| Written tasks |
1) Reproduce the text of the CJEU hotel VAT passage starting with "The Court of" and going on through "for accommodation itself.".
2) In the CJEU hotel VAT passage, what VAT rate does Germany keep for the accommodation itself?
3) Carry on writing the CJEU hotel VAT passage from the point where it stops.

| Excerpted passage |

+ + +

The Court of Justice of the European Union ruled in joined cases C‑409/24, C‑410/24, and C‑411/24 that Germany's apportionment requirement for accommodation services complies with EU law, allowing the country to continue applying the standard 19% VAT rate to ancillary services like breakfast, parking, and wellness facilities while maintaining the reduced 7% rate for accommodation itself.
Background
The legal challenge arose following the CJEU's 2018 Stadion Amsterdam judgment (C-463/16), which ruled that a single supply cannot be divided between different VAT rates. This created uncertainty about Germany's Section 12(2) No. 11 of the VAT Act, which requires hotels to apportion services and apply standard VAT rates to ancillary services not directly related to accommodation, even when bundled with overnight stays.
The German Federal Fiscal Court (BFH) submitted three preliminary rulings after hotels argued they should apply the reduced accommodation rate uniformly to all bundled services, including parking, breakfast, fitness facilities, and Wi-Fi that could not be booked separately or deselected.

+ + +

| Supplied data |
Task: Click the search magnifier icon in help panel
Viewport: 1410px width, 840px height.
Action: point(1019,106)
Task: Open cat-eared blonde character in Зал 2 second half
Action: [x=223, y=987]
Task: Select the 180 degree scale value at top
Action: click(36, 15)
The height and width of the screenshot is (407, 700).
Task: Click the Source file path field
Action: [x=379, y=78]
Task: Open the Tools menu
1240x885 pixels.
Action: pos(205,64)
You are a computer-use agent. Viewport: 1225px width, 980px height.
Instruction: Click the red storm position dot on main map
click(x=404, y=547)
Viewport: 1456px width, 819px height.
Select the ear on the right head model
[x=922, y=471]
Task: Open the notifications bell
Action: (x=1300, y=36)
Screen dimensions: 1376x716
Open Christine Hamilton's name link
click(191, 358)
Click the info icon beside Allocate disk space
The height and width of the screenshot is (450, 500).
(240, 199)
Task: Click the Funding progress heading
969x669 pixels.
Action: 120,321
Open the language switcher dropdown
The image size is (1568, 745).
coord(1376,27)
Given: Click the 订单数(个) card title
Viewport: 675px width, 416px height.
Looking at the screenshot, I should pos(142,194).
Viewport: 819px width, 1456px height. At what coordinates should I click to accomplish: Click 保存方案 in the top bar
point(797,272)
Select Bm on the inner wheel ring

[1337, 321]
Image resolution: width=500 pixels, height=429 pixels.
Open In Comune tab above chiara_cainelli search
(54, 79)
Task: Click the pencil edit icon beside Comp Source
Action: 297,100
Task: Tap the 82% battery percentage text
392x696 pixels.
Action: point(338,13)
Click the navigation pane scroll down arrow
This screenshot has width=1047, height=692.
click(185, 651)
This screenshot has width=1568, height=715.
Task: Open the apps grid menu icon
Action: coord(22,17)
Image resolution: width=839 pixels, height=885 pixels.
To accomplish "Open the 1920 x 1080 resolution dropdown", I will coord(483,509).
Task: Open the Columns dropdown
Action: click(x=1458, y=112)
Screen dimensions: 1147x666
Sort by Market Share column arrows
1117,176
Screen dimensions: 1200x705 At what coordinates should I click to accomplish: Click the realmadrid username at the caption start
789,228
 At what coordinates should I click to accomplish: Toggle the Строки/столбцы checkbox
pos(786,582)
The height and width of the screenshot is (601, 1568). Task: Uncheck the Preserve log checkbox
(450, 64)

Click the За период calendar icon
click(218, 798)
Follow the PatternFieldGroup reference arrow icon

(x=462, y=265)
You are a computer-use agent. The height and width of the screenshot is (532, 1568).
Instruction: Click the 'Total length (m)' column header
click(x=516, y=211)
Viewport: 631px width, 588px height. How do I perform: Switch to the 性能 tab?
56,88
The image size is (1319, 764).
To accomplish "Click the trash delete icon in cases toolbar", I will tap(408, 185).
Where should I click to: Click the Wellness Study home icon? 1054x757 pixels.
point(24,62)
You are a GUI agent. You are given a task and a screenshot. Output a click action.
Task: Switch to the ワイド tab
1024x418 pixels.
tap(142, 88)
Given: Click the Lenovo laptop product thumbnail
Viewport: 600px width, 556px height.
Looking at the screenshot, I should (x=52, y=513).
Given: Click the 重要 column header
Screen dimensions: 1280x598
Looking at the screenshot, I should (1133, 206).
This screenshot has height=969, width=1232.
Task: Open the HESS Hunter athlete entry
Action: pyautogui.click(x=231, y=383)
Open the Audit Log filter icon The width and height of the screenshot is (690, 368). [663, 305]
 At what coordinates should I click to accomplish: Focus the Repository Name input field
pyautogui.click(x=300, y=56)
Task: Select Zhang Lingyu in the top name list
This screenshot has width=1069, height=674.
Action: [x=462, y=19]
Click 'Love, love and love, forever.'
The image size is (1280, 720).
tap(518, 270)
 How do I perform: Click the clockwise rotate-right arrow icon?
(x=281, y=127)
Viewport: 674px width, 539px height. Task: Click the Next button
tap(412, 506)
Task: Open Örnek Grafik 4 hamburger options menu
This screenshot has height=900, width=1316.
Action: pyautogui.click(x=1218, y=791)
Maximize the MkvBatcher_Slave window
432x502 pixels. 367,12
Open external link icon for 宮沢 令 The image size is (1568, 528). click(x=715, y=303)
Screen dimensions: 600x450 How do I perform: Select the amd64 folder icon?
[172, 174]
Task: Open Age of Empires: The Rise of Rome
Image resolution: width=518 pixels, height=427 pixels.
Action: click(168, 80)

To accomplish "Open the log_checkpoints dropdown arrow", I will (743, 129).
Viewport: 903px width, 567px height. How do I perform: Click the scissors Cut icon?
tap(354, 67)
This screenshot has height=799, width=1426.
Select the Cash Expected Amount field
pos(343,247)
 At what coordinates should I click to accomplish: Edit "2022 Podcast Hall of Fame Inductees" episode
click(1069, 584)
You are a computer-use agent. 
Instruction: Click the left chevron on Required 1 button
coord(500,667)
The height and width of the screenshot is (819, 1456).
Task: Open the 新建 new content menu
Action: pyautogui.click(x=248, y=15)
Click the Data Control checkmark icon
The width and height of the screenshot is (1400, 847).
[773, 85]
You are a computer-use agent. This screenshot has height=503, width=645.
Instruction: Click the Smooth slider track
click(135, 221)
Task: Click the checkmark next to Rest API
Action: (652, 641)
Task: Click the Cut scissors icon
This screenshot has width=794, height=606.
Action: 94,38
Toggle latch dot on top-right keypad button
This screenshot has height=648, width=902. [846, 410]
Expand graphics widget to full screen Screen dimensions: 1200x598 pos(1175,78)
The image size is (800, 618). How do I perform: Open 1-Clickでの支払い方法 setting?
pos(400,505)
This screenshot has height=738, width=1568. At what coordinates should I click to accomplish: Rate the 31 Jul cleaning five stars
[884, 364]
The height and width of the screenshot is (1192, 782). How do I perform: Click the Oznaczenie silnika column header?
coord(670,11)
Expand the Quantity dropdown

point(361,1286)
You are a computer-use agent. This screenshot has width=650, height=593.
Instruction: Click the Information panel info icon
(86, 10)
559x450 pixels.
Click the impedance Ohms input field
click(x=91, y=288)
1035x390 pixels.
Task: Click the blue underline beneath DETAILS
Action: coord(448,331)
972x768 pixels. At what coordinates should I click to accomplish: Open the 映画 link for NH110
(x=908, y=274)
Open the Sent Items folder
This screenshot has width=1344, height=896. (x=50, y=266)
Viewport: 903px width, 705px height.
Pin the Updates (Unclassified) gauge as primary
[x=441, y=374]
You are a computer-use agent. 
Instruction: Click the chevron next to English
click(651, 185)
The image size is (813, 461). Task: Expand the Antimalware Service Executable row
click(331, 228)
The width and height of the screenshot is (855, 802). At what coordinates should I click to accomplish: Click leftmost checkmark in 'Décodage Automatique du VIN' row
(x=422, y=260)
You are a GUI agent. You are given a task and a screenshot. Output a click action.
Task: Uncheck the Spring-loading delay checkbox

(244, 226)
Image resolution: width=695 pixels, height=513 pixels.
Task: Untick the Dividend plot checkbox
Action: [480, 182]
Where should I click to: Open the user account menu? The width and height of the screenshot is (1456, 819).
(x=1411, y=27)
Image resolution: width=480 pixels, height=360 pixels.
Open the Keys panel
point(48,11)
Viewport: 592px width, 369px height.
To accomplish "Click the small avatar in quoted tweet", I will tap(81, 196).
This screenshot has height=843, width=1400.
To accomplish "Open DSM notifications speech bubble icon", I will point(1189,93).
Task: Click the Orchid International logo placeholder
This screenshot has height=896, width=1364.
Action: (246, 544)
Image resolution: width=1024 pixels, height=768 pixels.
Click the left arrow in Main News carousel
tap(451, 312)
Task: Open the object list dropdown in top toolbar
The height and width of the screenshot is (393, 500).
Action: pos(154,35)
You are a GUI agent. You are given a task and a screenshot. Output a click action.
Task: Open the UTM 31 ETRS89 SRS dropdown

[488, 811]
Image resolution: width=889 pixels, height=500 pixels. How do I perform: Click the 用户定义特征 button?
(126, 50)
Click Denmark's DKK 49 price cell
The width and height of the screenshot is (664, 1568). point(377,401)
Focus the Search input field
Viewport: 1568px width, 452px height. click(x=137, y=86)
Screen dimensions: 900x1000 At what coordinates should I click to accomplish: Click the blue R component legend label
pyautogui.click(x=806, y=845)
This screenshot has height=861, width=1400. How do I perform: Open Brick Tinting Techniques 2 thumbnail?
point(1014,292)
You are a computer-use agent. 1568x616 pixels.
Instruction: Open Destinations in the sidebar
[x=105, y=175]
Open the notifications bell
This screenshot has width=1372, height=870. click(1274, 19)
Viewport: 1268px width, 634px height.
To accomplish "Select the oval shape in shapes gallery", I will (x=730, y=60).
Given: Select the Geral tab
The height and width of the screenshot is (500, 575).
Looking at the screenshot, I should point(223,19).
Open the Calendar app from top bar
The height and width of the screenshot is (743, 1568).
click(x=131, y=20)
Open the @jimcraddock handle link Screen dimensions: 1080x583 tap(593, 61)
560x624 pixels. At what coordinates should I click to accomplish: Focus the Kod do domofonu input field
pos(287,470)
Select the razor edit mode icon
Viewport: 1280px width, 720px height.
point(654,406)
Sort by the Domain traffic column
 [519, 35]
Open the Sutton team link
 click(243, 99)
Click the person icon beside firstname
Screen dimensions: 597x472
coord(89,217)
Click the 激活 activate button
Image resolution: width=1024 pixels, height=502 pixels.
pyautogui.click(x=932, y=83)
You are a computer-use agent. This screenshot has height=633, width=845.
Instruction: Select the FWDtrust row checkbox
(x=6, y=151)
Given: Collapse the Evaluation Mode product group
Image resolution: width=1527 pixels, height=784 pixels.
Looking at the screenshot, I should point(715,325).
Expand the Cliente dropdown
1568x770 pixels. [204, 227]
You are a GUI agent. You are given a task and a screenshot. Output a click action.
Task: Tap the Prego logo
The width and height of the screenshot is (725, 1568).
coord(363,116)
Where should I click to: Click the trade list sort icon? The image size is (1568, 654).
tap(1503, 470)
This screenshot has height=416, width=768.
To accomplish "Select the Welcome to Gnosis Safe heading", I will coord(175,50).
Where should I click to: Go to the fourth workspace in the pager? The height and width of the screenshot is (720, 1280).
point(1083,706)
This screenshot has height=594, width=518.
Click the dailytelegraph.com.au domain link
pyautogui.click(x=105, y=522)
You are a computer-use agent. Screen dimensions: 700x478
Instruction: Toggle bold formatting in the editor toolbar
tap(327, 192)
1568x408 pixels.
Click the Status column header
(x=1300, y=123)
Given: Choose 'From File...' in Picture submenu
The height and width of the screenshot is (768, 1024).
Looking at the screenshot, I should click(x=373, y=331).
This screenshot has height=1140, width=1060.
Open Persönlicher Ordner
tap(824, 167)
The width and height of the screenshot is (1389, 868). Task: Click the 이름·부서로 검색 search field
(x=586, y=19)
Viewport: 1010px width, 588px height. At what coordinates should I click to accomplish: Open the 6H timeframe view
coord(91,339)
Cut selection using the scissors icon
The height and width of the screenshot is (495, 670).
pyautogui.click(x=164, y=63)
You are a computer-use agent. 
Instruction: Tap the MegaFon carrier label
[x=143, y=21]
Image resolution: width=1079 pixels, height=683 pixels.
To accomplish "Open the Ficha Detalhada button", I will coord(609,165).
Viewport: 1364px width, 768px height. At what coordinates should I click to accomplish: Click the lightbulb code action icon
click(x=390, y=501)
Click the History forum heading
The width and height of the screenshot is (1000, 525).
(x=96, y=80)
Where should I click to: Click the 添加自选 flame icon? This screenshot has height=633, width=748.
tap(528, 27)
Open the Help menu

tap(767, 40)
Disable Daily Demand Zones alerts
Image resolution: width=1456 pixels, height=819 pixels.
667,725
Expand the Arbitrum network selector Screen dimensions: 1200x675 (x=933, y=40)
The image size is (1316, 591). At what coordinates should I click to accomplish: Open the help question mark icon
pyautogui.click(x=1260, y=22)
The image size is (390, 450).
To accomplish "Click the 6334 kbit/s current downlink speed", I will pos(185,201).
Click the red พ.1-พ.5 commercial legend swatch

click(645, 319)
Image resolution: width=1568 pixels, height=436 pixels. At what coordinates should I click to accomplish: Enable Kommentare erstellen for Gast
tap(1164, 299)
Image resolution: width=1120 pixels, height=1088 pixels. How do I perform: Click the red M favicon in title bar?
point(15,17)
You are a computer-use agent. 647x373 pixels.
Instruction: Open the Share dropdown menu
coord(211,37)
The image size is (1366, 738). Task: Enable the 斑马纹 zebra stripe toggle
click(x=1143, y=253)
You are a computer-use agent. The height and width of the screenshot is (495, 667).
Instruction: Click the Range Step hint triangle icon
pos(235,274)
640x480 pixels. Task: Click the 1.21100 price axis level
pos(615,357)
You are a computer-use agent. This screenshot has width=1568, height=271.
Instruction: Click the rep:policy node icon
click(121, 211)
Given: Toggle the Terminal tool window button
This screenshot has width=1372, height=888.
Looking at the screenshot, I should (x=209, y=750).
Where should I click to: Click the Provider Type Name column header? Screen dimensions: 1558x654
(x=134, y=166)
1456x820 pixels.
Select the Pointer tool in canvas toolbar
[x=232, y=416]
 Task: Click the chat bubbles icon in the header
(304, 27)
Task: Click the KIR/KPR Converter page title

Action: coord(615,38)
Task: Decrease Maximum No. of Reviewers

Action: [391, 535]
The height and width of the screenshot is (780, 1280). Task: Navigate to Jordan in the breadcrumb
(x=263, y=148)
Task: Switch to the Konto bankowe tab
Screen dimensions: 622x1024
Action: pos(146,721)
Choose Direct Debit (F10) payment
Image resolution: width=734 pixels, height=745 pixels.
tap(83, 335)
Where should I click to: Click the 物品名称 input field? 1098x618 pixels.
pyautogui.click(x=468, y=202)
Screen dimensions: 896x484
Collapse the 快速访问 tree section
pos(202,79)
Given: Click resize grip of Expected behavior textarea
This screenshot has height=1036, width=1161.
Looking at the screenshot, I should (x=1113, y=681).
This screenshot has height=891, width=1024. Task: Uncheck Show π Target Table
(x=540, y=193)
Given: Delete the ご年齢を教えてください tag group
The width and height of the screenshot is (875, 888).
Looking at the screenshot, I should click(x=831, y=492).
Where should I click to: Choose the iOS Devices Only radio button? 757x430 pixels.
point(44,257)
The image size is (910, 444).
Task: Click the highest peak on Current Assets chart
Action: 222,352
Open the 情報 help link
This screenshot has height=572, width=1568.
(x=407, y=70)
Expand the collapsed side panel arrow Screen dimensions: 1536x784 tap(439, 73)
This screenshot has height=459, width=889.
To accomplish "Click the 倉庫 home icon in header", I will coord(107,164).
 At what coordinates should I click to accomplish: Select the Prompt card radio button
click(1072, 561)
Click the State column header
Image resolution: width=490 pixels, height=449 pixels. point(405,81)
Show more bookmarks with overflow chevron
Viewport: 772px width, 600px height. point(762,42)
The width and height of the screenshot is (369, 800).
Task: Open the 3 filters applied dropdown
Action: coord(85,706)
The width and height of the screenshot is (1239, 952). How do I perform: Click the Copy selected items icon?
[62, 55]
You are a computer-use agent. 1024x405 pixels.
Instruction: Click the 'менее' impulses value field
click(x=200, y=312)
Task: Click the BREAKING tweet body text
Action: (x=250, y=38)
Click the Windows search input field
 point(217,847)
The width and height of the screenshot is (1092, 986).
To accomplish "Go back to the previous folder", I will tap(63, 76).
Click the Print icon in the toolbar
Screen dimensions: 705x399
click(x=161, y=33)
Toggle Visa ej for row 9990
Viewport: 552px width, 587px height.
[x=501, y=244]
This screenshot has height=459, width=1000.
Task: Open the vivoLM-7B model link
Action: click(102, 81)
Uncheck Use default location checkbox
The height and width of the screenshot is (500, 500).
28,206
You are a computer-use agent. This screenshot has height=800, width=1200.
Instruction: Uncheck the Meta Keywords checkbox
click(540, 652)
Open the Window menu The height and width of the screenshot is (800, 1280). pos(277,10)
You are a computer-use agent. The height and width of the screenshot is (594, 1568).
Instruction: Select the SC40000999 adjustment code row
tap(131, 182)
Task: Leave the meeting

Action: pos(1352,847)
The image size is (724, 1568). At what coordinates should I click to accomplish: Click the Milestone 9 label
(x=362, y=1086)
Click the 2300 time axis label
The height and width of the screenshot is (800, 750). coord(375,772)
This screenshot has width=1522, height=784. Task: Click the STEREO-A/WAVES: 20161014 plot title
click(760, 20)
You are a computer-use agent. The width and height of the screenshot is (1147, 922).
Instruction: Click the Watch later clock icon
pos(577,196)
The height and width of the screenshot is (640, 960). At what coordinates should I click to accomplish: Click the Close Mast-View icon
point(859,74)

+ + +

| Exercise responses |
1)
The Court of Justice of the European Union ruled in joined cases C‑409/24, C‑410/24, and C‑411/24 that Germany's apportionment requirement for accommodation services complies with EU law, allowing the country to continue applying the standard 19% VAT rate to ancillary services like breakfast, parking, and wellness facilities while maintaining the reduced 7% rate for accommodation itself.

2) The reduced 7% rate.

3)
Decision
The CJEU found that Member States may isolate specific aspects within accommodation categories listed in Annex III of the VAT Directive when exercising discretion under Article 98. Germany's legislation establishes clear, objective criteria distinguishing between services directly related to short-term accommodation and those independent of accommodation.
The Court emphasized that the average consumer's perception of bundled services is irrelevant; the decisive factor is whether national selection criteria comply with EU requirements and maintain appropriate delineation. The CJEU left tax neutrality assessment to national courts, requiring examination of whether breakfast, parking, and wellness services are typically offered separately by other suppliers at standard VAT rates.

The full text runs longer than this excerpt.